Readers will recall that the “natural-born citizen” question has come up repeatedly over the years, with President Obama challenged on the basis of questions about his Hawaiian birth certificate, assumedly suggesting that he was born in a foreign country. John McCain was challenged, since he was born in the Panama Canal Zone. Barry Goldwater was challenged because he was born in Arizona before it was a state, and George Romney was challenged because he was born in Mexico of American parents, albeit in the embassy.
The assumption in all of those challenges was that “natural-born citizen” means being born on U.S. soil. Cruz’s argument was that he had been a citizen from birth, since his mother was a U.S. citizen, and therefore was not a “naturalized” citizen, which was enough to be a “natural-born citizen.”
The challengers as well as Cruz’s attorneys provided much case law, commentary and fascinating reading about the definition of “natural-born citizen.”
The U.S. Supreme Court never has decided the definition of “natural-born citizen” as it applies to presidential candidates. On that basis, the commission decided that it could not interpret the Constitution and merely was entitled to decide the suitability of the filing, and upheld the decision of the Secretary of State.

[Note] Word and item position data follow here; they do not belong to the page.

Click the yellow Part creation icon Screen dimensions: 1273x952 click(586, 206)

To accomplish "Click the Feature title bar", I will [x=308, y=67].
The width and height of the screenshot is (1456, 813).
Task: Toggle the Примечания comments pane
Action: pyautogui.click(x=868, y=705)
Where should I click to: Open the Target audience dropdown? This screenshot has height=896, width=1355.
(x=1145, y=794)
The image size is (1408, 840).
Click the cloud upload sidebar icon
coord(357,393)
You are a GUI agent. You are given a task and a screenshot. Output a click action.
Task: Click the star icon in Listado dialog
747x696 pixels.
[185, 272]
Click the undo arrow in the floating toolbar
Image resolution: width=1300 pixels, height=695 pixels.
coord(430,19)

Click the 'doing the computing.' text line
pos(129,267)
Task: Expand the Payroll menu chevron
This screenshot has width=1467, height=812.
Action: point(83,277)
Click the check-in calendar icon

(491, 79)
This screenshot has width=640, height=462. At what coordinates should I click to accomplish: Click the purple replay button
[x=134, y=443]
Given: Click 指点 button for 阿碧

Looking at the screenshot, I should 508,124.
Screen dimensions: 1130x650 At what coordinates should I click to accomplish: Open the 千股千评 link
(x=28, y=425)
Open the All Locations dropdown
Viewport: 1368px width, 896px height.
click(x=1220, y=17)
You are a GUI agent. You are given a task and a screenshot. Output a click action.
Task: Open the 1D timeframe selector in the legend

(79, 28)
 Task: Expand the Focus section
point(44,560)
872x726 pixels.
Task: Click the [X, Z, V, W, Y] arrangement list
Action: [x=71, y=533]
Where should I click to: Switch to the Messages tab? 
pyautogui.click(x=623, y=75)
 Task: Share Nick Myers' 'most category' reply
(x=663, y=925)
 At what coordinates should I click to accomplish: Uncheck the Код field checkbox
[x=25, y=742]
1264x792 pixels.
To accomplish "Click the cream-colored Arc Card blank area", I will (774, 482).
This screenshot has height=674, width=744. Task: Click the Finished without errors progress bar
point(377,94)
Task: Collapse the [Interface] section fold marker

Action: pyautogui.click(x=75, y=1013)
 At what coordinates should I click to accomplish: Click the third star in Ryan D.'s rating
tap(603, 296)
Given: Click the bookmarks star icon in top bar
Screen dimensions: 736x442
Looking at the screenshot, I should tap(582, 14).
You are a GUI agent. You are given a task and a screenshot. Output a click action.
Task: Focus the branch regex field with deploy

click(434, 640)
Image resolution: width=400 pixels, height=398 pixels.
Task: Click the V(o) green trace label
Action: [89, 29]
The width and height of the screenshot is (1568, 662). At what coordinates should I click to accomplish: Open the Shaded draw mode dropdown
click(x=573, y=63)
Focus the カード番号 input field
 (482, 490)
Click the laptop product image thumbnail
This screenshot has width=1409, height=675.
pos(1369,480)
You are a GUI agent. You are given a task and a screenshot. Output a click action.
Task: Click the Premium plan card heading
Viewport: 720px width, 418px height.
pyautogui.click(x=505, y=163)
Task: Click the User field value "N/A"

The second challenge to Cruz, along with Sen. Marco Rubio, former senator Rick Santorum and Gov. Bobby Jindal, challenged their status as “natural-born citizens” on a different basis.
The claim was that one or both of the parents of these candidates were not citizens, and therefore that failed the “natural-born citizen” test as well. The commission made a similar finding on this as it did in the original Cruz case, since the challenge was based on an undecided constitutional question.
The next challenge, solely on the basis of New Hampshire state law, was to Sen. Bernie Sanders’ filing. State law says that a candidate must swear to be a member of a party.
Sanders, an independent, has been elected as such in Vermont on several occasions. On at least one occasion, he turned down the Democratic nomination, for which he received on a write-in vote. Nevertheless, when he filed for president, he swore that he was a member of the Democratic Party.
Sanders’ filing was challenged by Andy Martin, a duly filed candidate for president on the Republican ticket and frequent litigator. Martin claimed that Sanders could not be a Democrat at the same time that he serves as an independent senator.
The commission heard the evidence and, on the preponderance of the evidence, which included the fact that Sanders is a “superdelegate” to the Democratic National Convention and on the ballot as a Democrat in other states, determined that the filing was appropriate, and he in fact was a Democrat.
Finally, Donald Trump was challenged by former New Hampshire Republican Chairman Fergus Cullen, who cited a number of reasons Trump should not be considered a Republican, including the fact that he had supported Democrats, had sometimes been a registered member of a different party and took positions other than those in the Republican platform.
The commission cited Trump’s registration as a Republican, which Cullen could not dispute, and the case was dismissed.
After all the smoke cleared, the candidates remained on the New Hampshire ballot, although the commission noted that it would be helpful if some court with jurisdiction over constitutional questions could resolve the question of what a “natural-born citizen” is. It would be chaotic if some candidate were nominated, or, even worse, elected, only to have a court then decide he or she was not qualified for the office.
Brad Cook, a shareholder in the Manchester law firm of Sheehan Phinney Bass + Green, heads its government relations and estate planning groups.